(TEXT TO READ):
=======

Summary of this case from United States v. Cedeño-PérezOpinion
No. 01-2086.
Heard November 7, 2002.
Decided January 29, 2003.
Appeal from the United States District Court for the District of Puerto Rico, Juan M. Perez-Gimenez, J.
Ramón García-García, by appointment of the court, for appellant.
Steven N. Siegel with whom Rose A. Briceño, Department of Justice, Criminal Division, Narcotic and Dangerous Drug Section, was on brief for the United States.
Between 1987 and 1996, Ubaldo Rivera Colon ("Colon") smuggled over 150 kilograms of cocaine into Puerto Rico, yielding some $4 million in profits, which he then laundered through a variety of investments and purchases. Colon was indicted on drug, bank fraud, and conspiracy charges and, based on a plea agreement, was sentenced in June 2002 to over 20 years in prison. This case concerns not Colon but three peripheral figures, including his wife.
Colon's wife, Elena Corchado Peralta ("Corchado"), and two associates, Basilio Rivera Rodriguez ("Rivera") and Oscar Trinidad Rodriguez ("Trinidad") were indicted and tried together on one count of conspiring with Colon to launder money. 18 U.S.C. §§ 1956(a)(1)(B) and (h). Corchado was also indicted on one count of bank fraud. 18 U.S.C. § 1344 (2000). During their eight-day trial, Colon provided extensive testimony about his money laundering methods, which included a variety of transactions (purchases, investments, and loans) involving the defendants.
In addition to Colon and the three defendants, six other individuals were indicted on conspiracy or related charges. Of the six, three had their charges dismissed, two received terms of probation, and one, Dale Chester Browne, was sentenced to 270 months in prison.
All three defendants were convicted on the charges against them. Corchado received a 27-month sentence, Rivera, 57 months, and Trinidad, 63 months. All three defendants appealed, each arguing that the evidence was not sufficient to support conviction. Trinidad and Rivera raise other issues as well and we address their claims in a companion opinion. Corchado appeals alone, but it is helpful to begin by outlining the criminal offense that was the principal charge against all of them.
The money laundering statute, 18 U.S.C. § 1956 (2000), among other things makes it criminal for anyone, "knowing that the property involved in a financial transaction represents the proceeds of some form of unlawful activity" to "conduct . . . such a financial transaction which in fact involves the proceeds of specified unlawful activity" —
(A)(i) with the intent to promote the carrying on of specified unlawful activity; or
. . . .
(B) knowing that the transaction is designed in whole or in part —
(i) to conceal or disguise the nature, the location, the source, the ownership or the control of the proceeds of specified unlawful activity;
. . . .
Id. § 1956(a)(1).

=======

(DATA EXTRACT):
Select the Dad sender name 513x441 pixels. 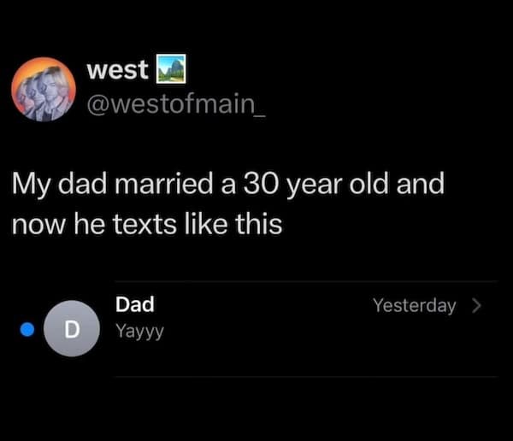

=======

(TASK SET):
(a) In the court opinion, what prison sentence did Dale Chester Browne receive?
(b) Please extend the court opinion, picking up after its final line.
The material isn't needed for this.

(THE REPLIES):
(a) He was sentenced to 270 months in prison.

(b)
The three defendants in this case were charged under subsection (B)(i), based on knowledge of "design", and not under (A)(i), based on an "intent to promote." In each instance, there is no doubt that the defendant did engage in one or more financial transactions involving Colon's drug proceeds. The issue turns, rather, on state of mind elements. Pertinently, as to Corchado, she disputes knowing either that the "property" represented proceeds of drug dealing or that "the transaction" was "designed . . . to conceal or disguise. . . ." The evidence, taken most favorably to the government, United States v. Gomez, 255 F.3d 31, 35 (1st Cir. 2001), showed the following.
Elena Corchado Peralta met Colon sometime in the early 1990s and they were married in 1994. Corchado, then about 25 years old, was a student when they met and later worked part-time in her mother's jewelry store. She has a college degree in business administration and some training in accounting. Colon testified that he held himself out as a successful legitimate businessman throughout their relationship and that his wife knew about neither his drug smuggling nor his own money laundering activities.
Corchado performed many transactions involving Colon's drug proceeds. These transactions fell into two broad categories — expenditures and deposits. On the expenditure side, Colon directed Corchado to write and endorse checks to purchase a cornucopia of expensive cars, boats, real estate, and personal services. Colon maintained that his wife thought that the money was derived from legitimate businesses.
The purchases themselves were extensive and expensive, affording the couple a fancy lifestyle. For example, Corchado purchased a BMW, a Mercedes Benz, and a Porsche for the couple. At another time, she made a single monthly payment to American Express of $18,384 for interior decorating purchases. And on another day, she signed three checks totaling $350,000 that were used to purchase land for one of Colon's businesses. In total, Corchado signed the majority of 253 checks, representing many hundreds of thousands of dollars of purchases.
With respect to deposits, Corchado's main responsibility was to deposit $6,000 checks on a monthly basis into one of Colon's accounts. Colon testified that he had made a $700,000 loan to an associate using his drug profits with the understanding that the associate was to pay him back over the course of many months so as to dissociate Colon from the illegal proceeds. Under the terms of the arrangement, the checks came from legitimate businesses, and Colon testified that his wife was not aware of the circumstances underlying the monthly payments. At trial, the government also presented evidence showing that on one occasion Corchado wired $40,000 to a Florida company at Colon's request.
Tax records signed by Corchado showed that she knew that her husband's reported income from his legitimate businesses was far less than the money she was handling. For example, the joint tax return that Corchado signed for 1995 listed a total amount of claimed income of only $12,390. The government presented evidence showing that the couple's total reported income between 1992 and 1997 was only approximately $150,000. Corchado did not testify at trial.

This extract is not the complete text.